→ **WHAT YOU WILL DO**: Only the lines from the one with "Click the Insert Layer icon" onward are wanted, through the last line of the entries, set down exactly.

Stored data entries
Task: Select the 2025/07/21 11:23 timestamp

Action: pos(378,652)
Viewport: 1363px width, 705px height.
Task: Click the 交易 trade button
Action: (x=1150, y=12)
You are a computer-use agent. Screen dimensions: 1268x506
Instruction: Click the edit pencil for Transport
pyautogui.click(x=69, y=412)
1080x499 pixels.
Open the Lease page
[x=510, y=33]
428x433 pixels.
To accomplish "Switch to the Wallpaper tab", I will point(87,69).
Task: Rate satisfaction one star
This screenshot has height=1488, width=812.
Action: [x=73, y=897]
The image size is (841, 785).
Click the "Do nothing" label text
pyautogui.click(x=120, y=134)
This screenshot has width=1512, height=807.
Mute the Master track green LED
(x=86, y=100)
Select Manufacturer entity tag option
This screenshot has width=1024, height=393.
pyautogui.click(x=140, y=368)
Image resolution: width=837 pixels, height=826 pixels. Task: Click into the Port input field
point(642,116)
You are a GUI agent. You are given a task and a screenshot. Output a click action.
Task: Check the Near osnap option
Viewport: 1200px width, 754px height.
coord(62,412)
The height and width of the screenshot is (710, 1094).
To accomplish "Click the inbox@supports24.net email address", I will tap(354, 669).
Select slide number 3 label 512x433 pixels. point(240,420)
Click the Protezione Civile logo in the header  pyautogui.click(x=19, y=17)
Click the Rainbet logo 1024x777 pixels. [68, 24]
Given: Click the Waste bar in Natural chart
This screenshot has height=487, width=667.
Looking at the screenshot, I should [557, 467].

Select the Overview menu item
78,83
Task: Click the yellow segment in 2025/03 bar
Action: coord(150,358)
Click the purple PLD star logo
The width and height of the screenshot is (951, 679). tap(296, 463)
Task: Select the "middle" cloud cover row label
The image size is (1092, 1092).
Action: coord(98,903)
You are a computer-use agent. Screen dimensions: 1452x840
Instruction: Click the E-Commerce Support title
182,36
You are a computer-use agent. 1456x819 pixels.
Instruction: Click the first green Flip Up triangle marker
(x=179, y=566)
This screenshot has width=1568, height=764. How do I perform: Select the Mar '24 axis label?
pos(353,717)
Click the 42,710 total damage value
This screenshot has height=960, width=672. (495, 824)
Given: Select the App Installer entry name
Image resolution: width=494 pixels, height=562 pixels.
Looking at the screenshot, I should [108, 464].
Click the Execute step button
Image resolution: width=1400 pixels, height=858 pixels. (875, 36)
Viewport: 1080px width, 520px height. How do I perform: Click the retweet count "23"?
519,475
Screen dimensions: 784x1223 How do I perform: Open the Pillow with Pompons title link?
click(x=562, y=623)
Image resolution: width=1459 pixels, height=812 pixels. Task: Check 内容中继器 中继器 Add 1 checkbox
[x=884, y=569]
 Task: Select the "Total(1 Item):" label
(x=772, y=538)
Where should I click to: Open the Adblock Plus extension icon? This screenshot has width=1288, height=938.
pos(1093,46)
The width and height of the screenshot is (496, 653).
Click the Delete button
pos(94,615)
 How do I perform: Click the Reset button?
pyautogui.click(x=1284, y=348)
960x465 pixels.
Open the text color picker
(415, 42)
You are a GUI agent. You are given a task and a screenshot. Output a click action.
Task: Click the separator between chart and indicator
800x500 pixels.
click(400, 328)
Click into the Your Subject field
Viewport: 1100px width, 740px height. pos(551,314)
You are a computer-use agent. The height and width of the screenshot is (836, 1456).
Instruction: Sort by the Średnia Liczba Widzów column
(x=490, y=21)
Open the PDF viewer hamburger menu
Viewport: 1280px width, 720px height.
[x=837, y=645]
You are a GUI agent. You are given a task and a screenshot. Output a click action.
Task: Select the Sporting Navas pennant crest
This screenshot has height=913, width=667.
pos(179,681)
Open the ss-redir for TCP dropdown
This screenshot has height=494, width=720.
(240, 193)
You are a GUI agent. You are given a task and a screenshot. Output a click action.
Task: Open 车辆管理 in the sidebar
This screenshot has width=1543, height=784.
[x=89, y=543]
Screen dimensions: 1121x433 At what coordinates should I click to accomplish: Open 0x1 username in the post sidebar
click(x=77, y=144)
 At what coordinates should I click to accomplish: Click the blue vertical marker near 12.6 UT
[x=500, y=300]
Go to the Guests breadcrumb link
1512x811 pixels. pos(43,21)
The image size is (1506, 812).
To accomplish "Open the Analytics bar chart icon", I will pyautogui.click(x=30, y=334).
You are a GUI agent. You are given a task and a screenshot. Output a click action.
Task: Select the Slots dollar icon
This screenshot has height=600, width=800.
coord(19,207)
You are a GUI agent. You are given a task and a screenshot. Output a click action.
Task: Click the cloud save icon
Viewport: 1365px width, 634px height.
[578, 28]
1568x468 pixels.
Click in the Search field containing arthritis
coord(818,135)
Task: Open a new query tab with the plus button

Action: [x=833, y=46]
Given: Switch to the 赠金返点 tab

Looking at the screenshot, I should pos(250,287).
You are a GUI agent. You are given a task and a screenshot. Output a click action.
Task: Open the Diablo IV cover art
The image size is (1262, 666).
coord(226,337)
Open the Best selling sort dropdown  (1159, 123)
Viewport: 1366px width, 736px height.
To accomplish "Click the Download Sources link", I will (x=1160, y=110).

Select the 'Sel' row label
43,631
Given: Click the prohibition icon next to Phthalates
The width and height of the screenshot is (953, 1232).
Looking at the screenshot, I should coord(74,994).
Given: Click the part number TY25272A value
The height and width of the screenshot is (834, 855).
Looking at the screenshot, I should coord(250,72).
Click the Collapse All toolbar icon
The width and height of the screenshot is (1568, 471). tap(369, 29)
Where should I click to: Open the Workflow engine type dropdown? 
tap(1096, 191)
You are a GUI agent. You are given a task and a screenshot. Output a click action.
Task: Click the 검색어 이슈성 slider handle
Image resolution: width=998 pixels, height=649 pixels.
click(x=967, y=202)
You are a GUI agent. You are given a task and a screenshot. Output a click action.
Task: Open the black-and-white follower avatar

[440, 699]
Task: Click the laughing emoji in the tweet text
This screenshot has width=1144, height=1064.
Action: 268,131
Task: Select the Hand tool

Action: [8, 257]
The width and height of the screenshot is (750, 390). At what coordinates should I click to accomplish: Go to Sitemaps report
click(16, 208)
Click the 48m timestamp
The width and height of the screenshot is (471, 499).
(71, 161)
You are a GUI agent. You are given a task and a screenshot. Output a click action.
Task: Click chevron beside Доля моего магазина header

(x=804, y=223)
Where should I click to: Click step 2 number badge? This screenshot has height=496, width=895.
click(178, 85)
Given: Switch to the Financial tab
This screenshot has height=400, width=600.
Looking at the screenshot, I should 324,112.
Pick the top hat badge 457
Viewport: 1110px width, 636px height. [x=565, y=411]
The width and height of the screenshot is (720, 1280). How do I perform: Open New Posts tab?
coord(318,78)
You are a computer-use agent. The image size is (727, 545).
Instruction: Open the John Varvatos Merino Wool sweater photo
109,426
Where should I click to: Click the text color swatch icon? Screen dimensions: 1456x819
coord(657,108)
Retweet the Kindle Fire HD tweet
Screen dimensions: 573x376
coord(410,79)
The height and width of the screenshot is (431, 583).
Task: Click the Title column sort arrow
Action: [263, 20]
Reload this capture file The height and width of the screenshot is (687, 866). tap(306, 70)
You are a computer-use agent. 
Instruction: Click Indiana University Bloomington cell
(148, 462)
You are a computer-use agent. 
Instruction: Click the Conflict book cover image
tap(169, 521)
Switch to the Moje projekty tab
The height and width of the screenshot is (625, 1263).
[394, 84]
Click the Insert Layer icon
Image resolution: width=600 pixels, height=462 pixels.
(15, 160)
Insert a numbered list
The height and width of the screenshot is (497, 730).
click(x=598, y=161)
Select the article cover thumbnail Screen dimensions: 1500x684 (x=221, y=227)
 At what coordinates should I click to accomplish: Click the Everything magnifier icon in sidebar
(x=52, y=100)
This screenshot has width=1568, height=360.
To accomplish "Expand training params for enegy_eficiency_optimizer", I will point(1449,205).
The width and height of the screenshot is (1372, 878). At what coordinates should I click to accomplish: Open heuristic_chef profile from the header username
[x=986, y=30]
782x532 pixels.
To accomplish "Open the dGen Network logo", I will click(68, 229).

→ **ANSWER TO THIS EXERCISE**:
Click the Insert Layer icon
Image resolution: width=600 pixels, height=462 pixels.
(15, 160)
Insert a numbered list
The height and width of the screenshot is (497, 730).
click(x=598, y=161)
Select the article cover thumbnail Screen dimensions: 1500x684 (x=221, y=227)
 At what coordinates should I click to accomplish: Click the Everything magnifier icon in sidebar
(x=52, y=100)
This screenshot has width=1568, height=360.
To accomplish "Expand training params for enegy_eficiency_optimizer", I will point(1449,205).
The width and height of the screenshot is (1372, 878). At what coordinates should I click to accomplish: Open heuristic_chef profile from the header username
[x=986, y=30]
782x532 pixels.
To accomplish "Open the dGen Network logo", I will click(68, 229).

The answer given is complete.